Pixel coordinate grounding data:
= = = = =

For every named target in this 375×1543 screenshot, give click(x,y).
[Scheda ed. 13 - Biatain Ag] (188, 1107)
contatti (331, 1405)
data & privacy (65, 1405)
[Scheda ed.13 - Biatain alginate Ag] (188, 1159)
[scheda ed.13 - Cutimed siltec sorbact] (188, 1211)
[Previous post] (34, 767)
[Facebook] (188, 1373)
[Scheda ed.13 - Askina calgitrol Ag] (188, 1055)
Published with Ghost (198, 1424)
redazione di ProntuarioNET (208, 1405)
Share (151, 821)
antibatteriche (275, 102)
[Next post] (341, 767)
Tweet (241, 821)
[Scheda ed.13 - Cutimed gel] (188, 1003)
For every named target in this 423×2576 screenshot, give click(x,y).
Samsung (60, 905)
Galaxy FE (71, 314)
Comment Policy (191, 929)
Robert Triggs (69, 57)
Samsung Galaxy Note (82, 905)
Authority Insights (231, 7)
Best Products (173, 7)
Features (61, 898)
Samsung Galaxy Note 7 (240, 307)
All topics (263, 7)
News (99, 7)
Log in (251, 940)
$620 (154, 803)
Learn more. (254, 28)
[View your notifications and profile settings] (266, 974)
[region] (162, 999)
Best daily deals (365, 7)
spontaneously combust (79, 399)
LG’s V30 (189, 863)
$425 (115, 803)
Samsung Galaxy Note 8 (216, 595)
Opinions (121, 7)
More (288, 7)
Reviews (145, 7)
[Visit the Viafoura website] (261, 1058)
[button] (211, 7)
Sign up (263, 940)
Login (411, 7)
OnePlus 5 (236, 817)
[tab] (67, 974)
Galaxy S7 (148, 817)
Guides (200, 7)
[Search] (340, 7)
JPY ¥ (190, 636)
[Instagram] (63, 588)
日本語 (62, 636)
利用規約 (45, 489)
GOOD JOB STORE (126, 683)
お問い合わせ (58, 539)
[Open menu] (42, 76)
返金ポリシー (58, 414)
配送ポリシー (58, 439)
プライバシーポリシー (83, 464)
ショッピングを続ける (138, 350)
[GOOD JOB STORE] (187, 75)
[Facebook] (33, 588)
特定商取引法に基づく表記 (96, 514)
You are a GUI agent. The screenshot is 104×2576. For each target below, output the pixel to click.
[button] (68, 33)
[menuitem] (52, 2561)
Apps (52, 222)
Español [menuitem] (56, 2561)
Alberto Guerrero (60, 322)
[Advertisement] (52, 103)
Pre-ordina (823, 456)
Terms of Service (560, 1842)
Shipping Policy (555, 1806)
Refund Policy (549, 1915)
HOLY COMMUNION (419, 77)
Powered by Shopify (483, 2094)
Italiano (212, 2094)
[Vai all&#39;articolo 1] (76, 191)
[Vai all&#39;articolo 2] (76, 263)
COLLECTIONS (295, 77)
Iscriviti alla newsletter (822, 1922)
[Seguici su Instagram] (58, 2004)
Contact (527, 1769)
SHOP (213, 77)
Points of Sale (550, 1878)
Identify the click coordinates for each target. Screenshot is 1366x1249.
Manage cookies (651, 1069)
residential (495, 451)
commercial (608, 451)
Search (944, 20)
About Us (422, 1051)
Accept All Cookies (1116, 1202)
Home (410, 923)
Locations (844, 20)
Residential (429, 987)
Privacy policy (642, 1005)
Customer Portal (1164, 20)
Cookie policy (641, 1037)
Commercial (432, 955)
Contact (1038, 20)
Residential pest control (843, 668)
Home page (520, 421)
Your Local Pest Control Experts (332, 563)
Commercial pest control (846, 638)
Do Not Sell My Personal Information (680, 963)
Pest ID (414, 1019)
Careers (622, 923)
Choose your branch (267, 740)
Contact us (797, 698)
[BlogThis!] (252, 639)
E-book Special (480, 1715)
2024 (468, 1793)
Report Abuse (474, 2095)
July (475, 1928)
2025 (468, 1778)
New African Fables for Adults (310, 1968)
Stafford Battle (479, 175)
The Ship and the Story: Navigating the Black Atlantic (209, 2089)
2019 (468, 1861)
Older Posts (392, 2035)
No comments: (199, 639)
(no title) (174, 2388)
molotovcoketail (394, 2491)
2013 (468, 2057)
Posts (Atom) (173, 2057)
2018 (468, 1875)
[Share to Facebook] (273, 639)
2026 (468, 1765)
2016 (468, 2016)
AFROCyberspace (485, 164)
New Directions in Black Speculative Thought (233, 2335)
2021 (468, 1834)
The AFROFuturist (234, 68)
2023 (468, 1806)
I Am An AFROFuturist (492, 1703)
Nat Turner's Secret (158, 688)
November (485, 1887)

= = = = =

*PROBLEM STATEMENT:* List every line above containing the word "Facebook".

*TASK RESULT:*
[Facebook] (188, 1373)
[Facebook] (33, 588)
[Share to Facebook] (273, 639)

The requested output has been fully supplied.